By: Iris Cushing
JOURNALS
Paideuma
http://paideuma.wordpress.com/
This journal publishes a lot of scholarly articles about the 20th-century American poetry tradition I am interesting in, including the New American Poetry. There are essays on Charles Olson, Ezra Pound, Gertrude Stein, Louis Zukofsky, etc.
Feminist Review
http://www.palgrave-journals.com/fr/index.html
This journal appears to include scholarship about feminist literary discourse and is really diverse in terms of time period, genre, language and theory.
Hypatia: A Journal of Feminist Philosophy
I find this journal’s stated mission of “promoting diversity within feminist philosophy and philosophy in general” really interesting; it seems like it would be a great resource for looking into the relationship between feminist theory and writing and mysticism studies.

Word and element location data:

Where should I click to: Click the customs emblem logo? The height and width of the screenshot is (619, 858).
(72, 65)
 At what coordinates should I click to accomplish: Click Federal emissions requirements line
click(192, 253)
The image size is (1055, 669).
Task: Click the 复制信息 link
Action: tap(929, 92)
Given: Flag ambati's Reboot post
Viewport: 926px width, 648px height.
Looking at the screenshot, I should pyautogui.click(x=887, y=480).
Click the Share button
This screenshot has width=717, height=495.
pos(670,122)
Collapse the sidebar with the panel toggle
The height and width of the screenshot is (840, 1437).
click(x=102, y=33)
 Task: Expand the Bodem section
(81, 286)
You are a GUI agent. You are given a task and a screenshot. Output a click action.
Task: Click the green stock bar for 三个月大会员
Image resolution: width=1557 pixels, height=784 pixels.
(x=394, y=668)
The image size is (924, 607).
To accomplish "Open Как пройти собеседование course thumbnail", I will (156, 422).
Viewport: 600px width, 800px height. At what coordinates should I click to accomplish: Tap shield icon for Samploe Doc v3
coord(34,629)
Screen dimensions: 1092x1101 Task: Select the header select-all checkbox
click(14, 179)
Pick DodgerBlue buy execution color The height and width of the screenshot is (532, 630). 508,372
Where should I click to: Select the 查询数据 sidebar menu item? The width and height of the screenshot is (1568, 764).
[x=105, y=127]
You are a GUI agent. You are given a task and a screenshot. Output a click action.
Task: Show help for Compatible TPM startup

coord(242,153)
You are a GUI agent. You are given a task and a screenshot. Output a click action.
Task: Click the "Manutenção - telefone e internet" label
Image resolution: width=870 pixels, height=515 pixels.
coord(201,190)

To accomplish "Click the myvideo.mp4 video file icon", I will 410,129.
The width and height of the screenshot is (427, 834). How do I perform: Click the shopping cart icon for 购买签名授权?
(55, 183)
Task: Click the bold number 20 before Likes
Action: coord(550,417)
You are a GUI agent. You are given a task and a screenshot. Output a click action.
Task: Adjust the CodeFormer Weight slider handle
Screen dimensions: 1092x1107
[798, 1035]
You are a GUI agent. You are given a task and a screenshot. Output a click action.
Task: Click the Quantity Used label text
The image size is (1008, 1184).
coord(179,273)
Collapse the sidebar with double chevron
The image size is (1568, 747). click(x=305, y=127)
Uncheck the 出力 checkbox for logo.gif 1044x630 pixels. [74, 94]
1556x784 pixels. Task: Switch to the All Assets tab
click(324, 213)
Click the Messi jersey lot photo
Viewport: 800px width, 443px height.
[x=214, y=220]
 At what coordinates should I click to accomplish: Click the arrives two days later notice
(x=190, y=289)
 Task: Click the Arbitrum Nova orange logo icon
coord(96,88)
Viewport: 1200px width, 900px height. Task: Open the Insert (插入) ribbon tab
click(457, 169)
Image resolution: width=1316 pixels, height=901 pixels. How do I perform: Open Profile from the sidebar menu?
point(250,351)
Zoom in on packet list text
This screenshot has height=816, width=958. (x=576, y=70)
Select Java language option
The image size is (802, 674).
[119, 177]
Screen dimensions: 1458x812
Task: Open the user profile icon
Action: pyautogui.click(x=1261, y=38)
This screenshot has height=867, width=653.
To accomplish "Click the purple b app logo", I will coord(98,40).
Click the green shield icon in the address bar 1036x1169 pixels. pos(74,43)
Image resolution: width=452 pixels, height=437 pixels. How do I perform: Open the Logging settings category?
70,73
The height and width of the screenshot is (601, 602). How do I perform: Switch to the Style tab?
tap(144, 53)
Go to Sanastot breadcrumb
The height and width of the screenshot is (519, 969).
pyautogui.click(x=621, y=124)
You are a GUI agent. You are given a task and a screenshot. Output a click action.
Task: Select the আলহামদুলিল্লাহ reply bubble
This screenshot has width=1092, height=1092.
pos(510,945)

▸ DIRECTIVES:
- 1) Answer these questions about the list of journals:
(a) Which journal is said to publish essays on Charles Olson and Ezra Pound?
(b) What web address is given for Feminist Review?
(c) What is the full title of the journal called Hypatia?
- 2) List every writer that the list of journals names as a subject of essays.
- 3) Transcribe the list of journals from "Feminist Review" up to and including "and mysticism studies.".
These lines have no connection to the text about journals.

▸ TASK-BY-TASK ANSWERS:
- 1)
(a) Paideuma
(b) http://www.palgrave-journals.com/fr/index.html
(c) Hypatia: A Journal of Feminist Philosophy

- 2) Charles Olson, Ezra Pound, Gertrude Stein, Louis Zukofsky

- 3)
Feminist Review
http://www.palgrave-journals.com/fr/index.html
This journal appears to include scholarship about feminist literary discourse and is really diverse in terms of time period, genre, language and theory.
Hypatia: A Journal of Feminist Philosophy
I find this journal’s stated mission of “promoting diversity within feminist philosophy and philosophy in general” really interesting; it seems like it would be a great resource for looking into the relationship between feminist theory and writing and mysticism studies.